Were you surprised by the answer? At first glance, it seems that the numbers in the original function (the \(2\text{,}\) \(3\text{,}\) and \(5\)) have been rearranged almost at random.
But with more thought, the solution becomes very intuitive. The original function \(f(x)\) described the following process: double a number, then subtract \(3\text{,}\) then divide by \(5\text{.}\) To reverse this process, we need to reverse each step in order: multiply by \(5\text{,}\) then add \(3\text{,}\) then half the result. This is just what the inverse function does.
Some functions have no inverse function. The reason is the rule of consistency.
For instance, consider the function \(y = x^2\text{.}\) This function takes both \(3\) and \(-3\) and turns them into \(9\text{.}\) No problem: a function is allowed to turn different inputs into the same output. However, what does that say about the inverse of this particular function? In order to fulfill the requirement of an inverse function, it would have to take \(9\text{,}\) and turn it into both \(3\) and \(-3\)-which is the one and only thing that functions are not allowed to do. Hence, the inverse of this function would not be a function at all!

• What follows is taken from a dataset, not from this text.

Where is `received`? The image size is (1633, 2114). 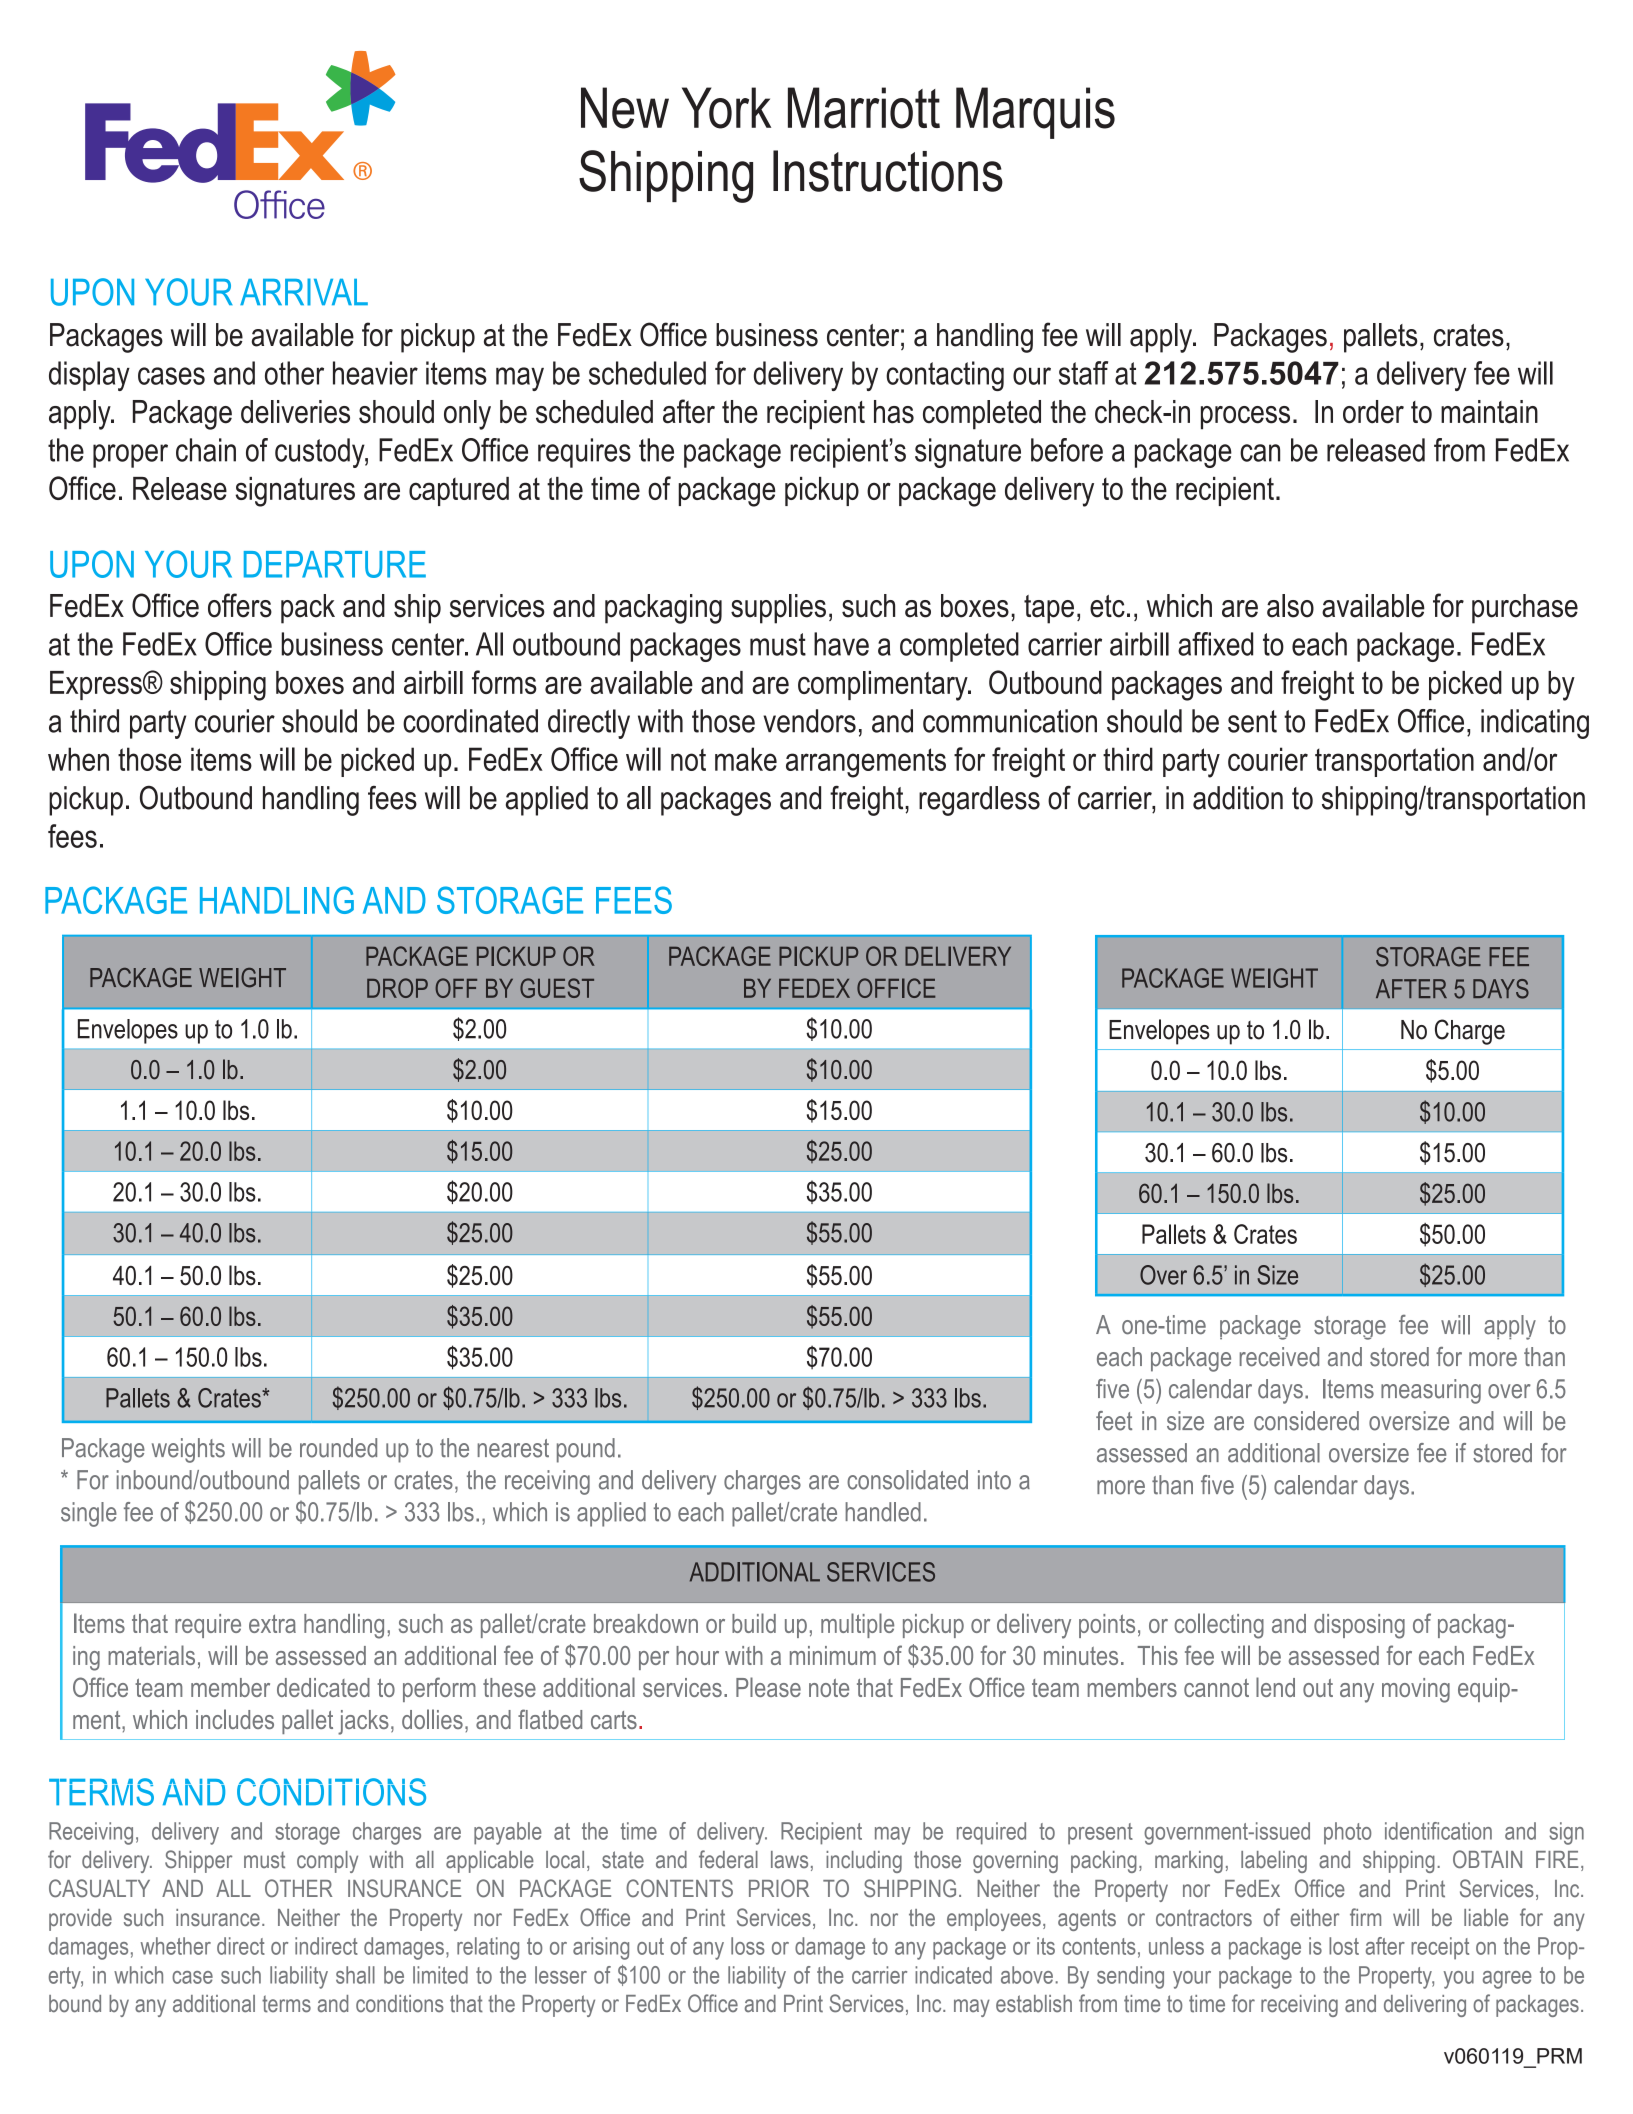 received is located at coordinates (1279, 1357).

If \(3\) goes in, \(9\) comes out. If \(-3\) goes in, \(9\) also comes out. No problem. Now, consider the situation for the inverse:
Its inverse would have to turn \(9\) into both \(3\) and \(-3\text{.}\) No function can do this, so there is no inverse.
In general, any function that turns multiple inputs into the same output, does not have an inverse function.

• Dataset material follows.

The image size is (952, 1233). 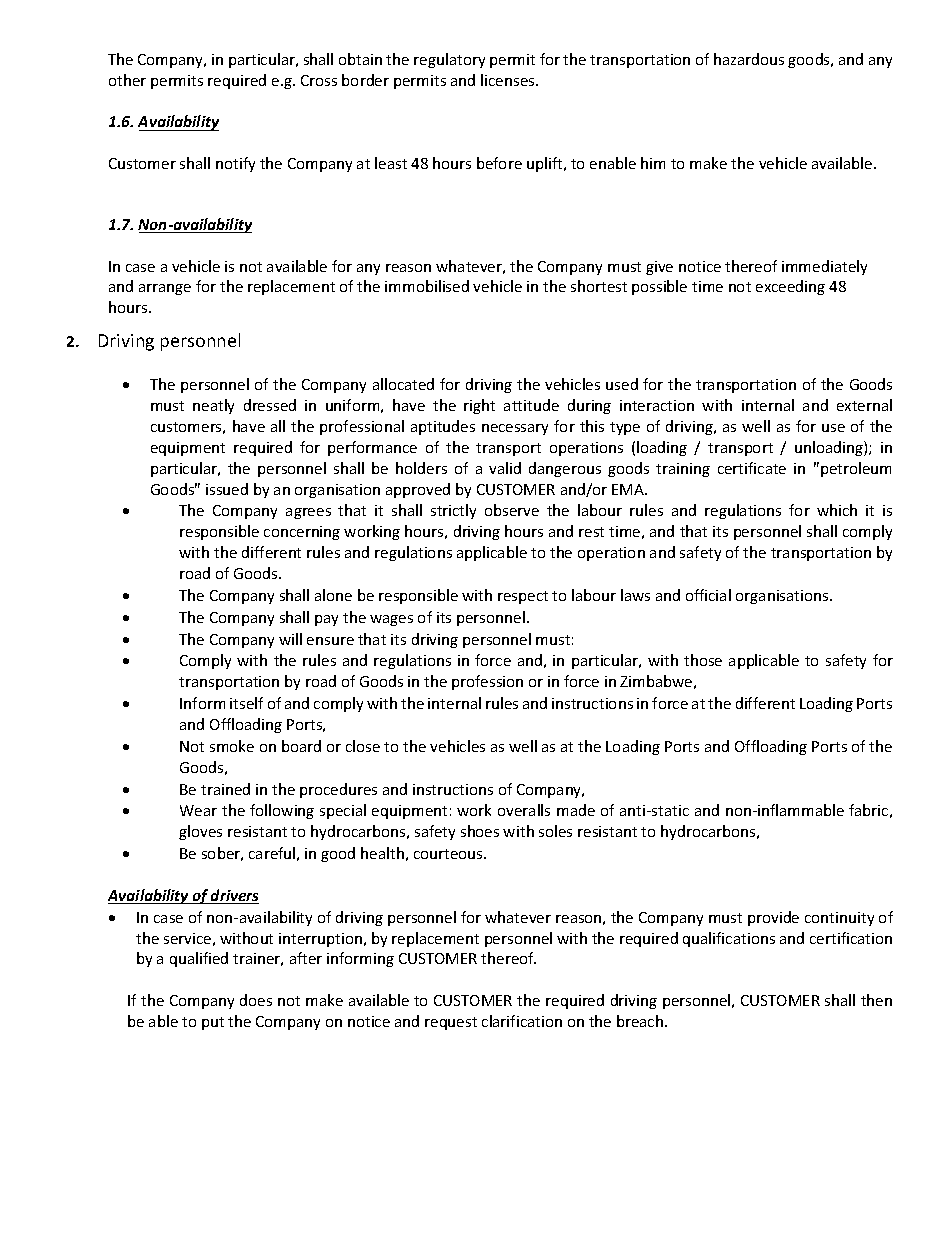 What do you see at coordinates (703, 660) in the screenshot?
I see `those` at bounding box center [703, 660].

What does that mean in the real world? If we can convert Fahrenheit to Celsius, we must be able to convert Celsius to Fahrenheit. If we can ask “How much money did Alice make in \(3\) days?” we must surely be able to ask “How long did it take Alice to make \(\$500\text{?}\)” When would you have a function that cannot be inverted?
Consider this example:
“Max threw a ball. The height of the ball depends on how many seconds it has been in the air.” The two variables here are \(h\) (the height of the ball) and \(t\) (the number of seconds it has been in the air). The function \(h(t)\) enables us to answer questions such as “After \(3\) seconds, where is the ball?”
The inverse question would be “At what time was the ball \(10\) feet in the air?” The problem with that question is, it may well have two answers!
| The ball is here... | ...after this much time has elapsed |
| \(10\) ft | \(2\) seconds (*on the way up) |
| \(10\) ft | \(5\) seconds (*on the way back down) |
So what does that mean? Does it mean we can't ask that question? Of course not. We can ask that question, and we can expect to find the answer, or answers mathematically-by knowing how to solve quadratic equations. However, it does mean that time is not a function of height because such a “function” would not be consistent: one question would produce multiple answers.